**Document segment**
Sloped Piping Tool 09 Release

Kyle or anybody else...

I am having trouble getting the sloped piping tool to work. Fairly simple setup...6 floor drains that are arranged three next to three with a header line inbetween them. I started out laying the piping flat and then trying to use the sloping tool. I then select the floor drains and use the connect into command, then I select all the piping and try using the sloping tool and get an error that not all the pipes could be sloped. It did slope the main trunk line but it will not let me slope the branch lines from the main to the floor drains. The floor drains connect into the main line using a double y fitting. I have also noticed that I am unable to connect floor drains that are directly across from each other (opposite sides of the main line) into the main line using the connect into command. I am able to use the connect into command on one floor drain and then manually draw pipe to the other after I change the tee fitting to a cross.

any thoughts/suggestions....

thanks

john
11 REPLIES 11
Message 2 of 12
KyleB_Autodesk
in reply to: Anonymous

My brain hurts trying to visualize this scenario, could you please post an screen capture or something?

Thanks,
Kyle B
Revit MEP Product Manager
http://inside-the-system.typepad.com/ Message was edited by: Kyle B [Autodesk]


Kyle Bernhardt
Director
Building Design Strategy
Autodesk, Inc.

Message 3 of 12
Anonymous
in reply to: Anonymous

Kyle,

Here are a couple screen shots. I have not changed the "crosses" to the "double y" fittings in this example, but the same thing happens. I selected all the piping and then used the slope tool. The center line sloped correctly, but I got 6 warnings about piping not being sloped. Each of the six branch lines (floor drains to the center line) will not slope using the slope tool.

thanks

john
Message 4 of 12
Anonymous
in reply to: Anonymous

Top view
Message 5 of 12
Anonymous
in reply to: Anonymous

Kyle,

This picture shows the floor drains being offset from one another on either side of the main line. The sloping tool works correctly for this arrangement, but the drains are not usually placed in this type of arrangement.

thanks

john
Message 6 of 12
KyleB_Autodesk
in reply to: Anonymous

Thanks John, much clearer. I'll take a look at this for you.

Cheers,
Kyle B


Kyle Bernhardt
Director
Building Design Strategy
Autodesk, Inc.

**Data lines**
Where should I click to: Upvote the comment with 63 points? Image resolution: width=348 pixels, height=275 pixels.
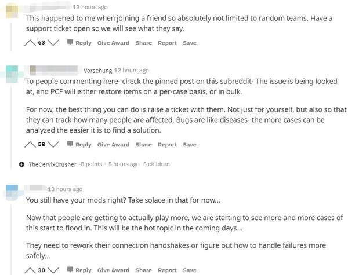[x=31, y=43]
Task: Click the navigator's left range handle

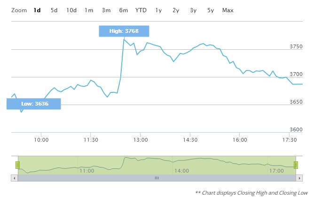Action: pos(17,165)
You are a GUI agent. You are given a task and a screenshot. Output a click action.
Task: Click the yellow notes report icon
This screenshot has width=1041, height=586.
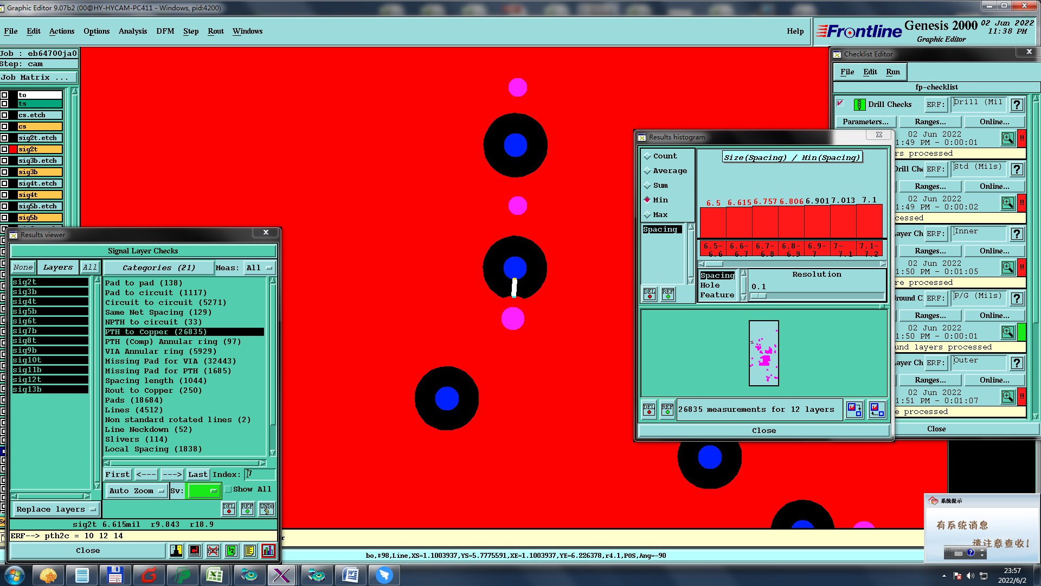pyautogui.click(x=249, y=551)
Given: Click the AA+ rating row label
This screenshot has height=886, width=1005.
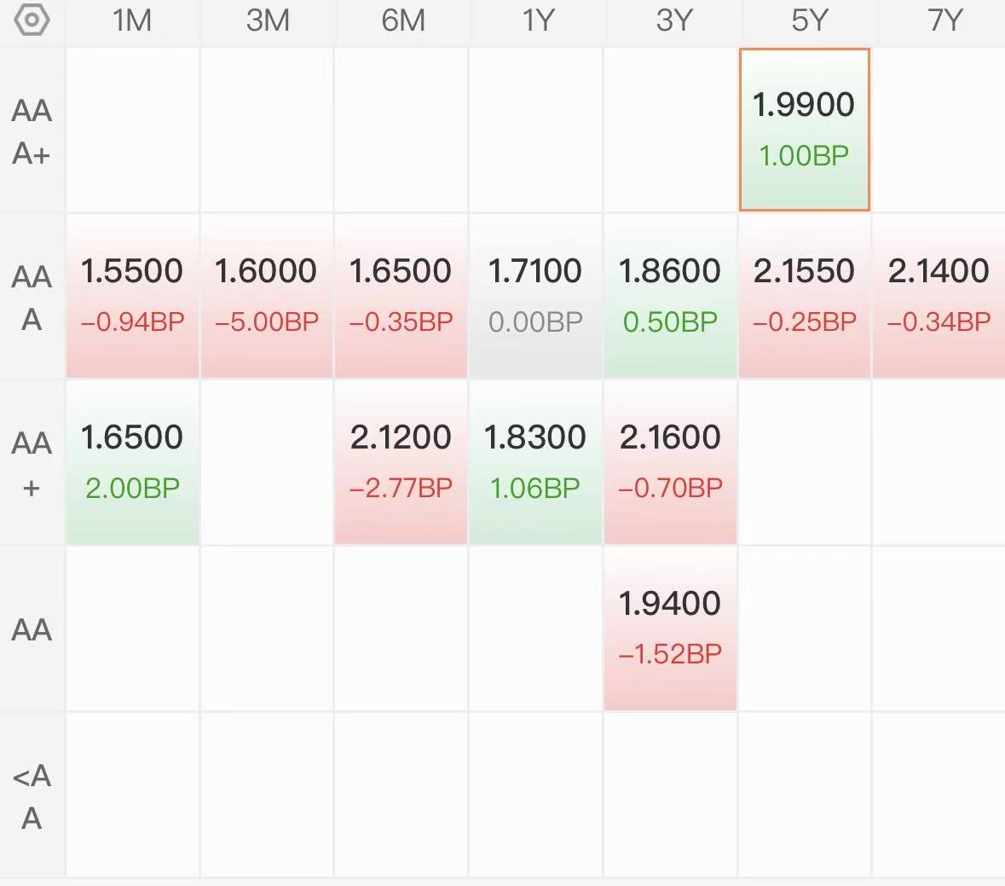Looking at the screenshot, I should tap(32, 464).
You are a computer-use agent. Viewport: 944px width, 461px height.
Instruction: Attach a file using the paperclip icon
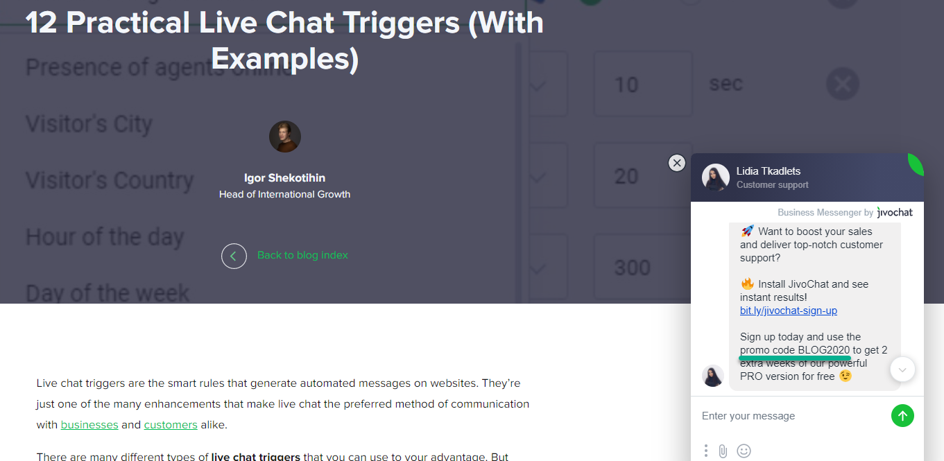point(723,451)
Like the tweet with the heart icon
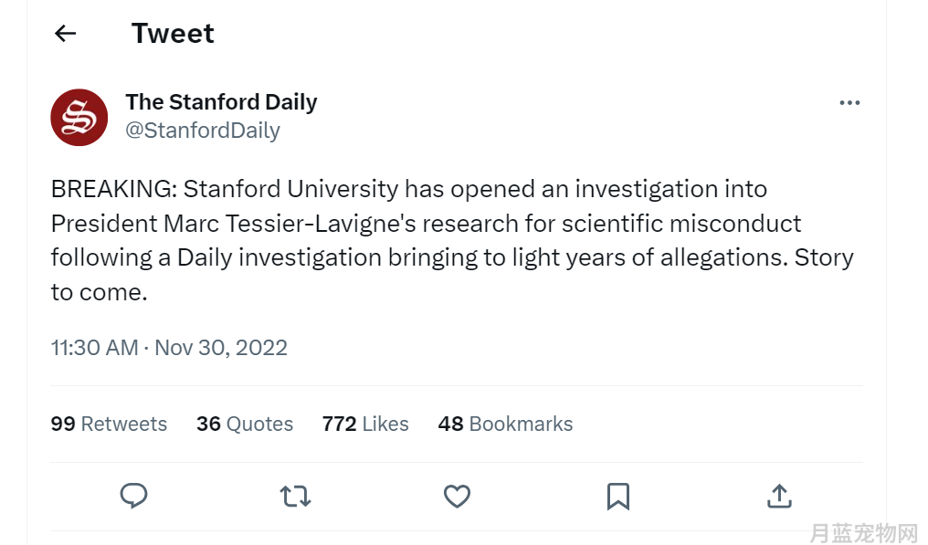 pyautogui.click(x=457, y=497)
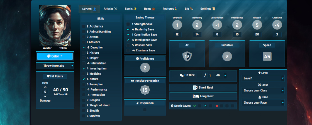Open the Choose your Race dropdown
This screenshot has width=312, height=125.
[x=263, y=103]
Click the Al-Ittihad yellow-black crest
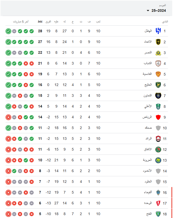173x218 pixels. pos(158,42)
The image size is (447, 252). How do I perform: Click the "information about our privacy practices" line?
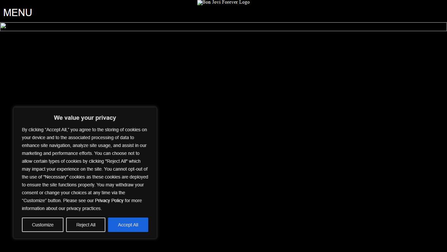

**Set tasks**
**a.** In the sloped piping forum thread, what fitting connects the floor drains into the main line?
**b.** List every type of pipe fitting mentioned in the sloped piping forum thread.
**c.** Continue the forum thread about the sloped piping tool from where it stops.
The material comes from a different source than the forum thread about the sloped piping tool.

**Answers to the problems**
**a.** A double y fitting.

**b.**
- Double y fitting
- Tee fitting
- Cross

**c.**
Message 7 of 12
Anonymous
in reply to: Anonymous

I ran into this as well laying out a flat sanitary system, and when I apply slope afterwards, it changes my y-fittings to tee's. Maybe I'm doing the order incorrect of what pipe and/or fittings should be selected when applying slope. What is the best practice?

Thanks,

Scott Brisk

http://revitmep.blogspot.com/
http://autocadmep.blogspot.com/
Message 8 of 12
Martin__Schmid
in reply to: Anonymous

I would suspect that this is because the tees and cross fittings don't flex out of plane.. I.e., there are no parameters/constraints that allow the fitting to be not-flat. If you look at the standard cross fitting, there are parameters for Angle 1 and Angle 2, but these are for the angle of the fitting relative to the main 'branch' in-plaine... there are no params to make the connectors slope out of the plane, which would be required to connect in from the side at a slope. Easier said than done, and saying it wasn't easy :(. Perhaps there is other content to address this scenario?


Martin Schmid
Product Line Manager
Mechanical Detailing and Electrical Design
Architecture, Engineering, and Construction
Autodesk, Inc.

Message 9 of 12
jmabrey
in reply to: Anonymous

Exactly. This is my one big problem with the plumbing in MEP. I can live with the incorrect dimensions for sanitary fittings since we draw all plumbing in one line, but when you can't slope a pipe out of plane of a fitting, it makes it incredibly difficult to connect everything. Perhaps if the "Pipe Connector Tolerance" (found in Mechanical Settings) worked in the z direction, and not just x and y, we would be able to connect sloped pipes into both sides of the double wye as is seen in 90% of plumbing designs.

-Jon
Message 10 of 12
Anonymous
in reply to: Anonymous

Here in Minnesota, the State Plumbing Plan reviewers won't let us use or show a double wye or cross because of this issue (even though we know that the branches can be sloped at the first joint). We would always have to put a wye adjacent to another wye.
Message 11 of 12
vewright
in reply to: Anonymous

All--

Revit Plumbing has a long way to go.

General comment--credibility would be much higher if the plumbing tutorial resulted in a workable sanitary waste and vent system. To wit, the tutorial still creates a sanitary waste system in which the fixture branches--urinals and water closets connect into the side of the main. That is not the way it works. Fixture branches connect to revents--vertical pipes that run between the waste line and the vent line.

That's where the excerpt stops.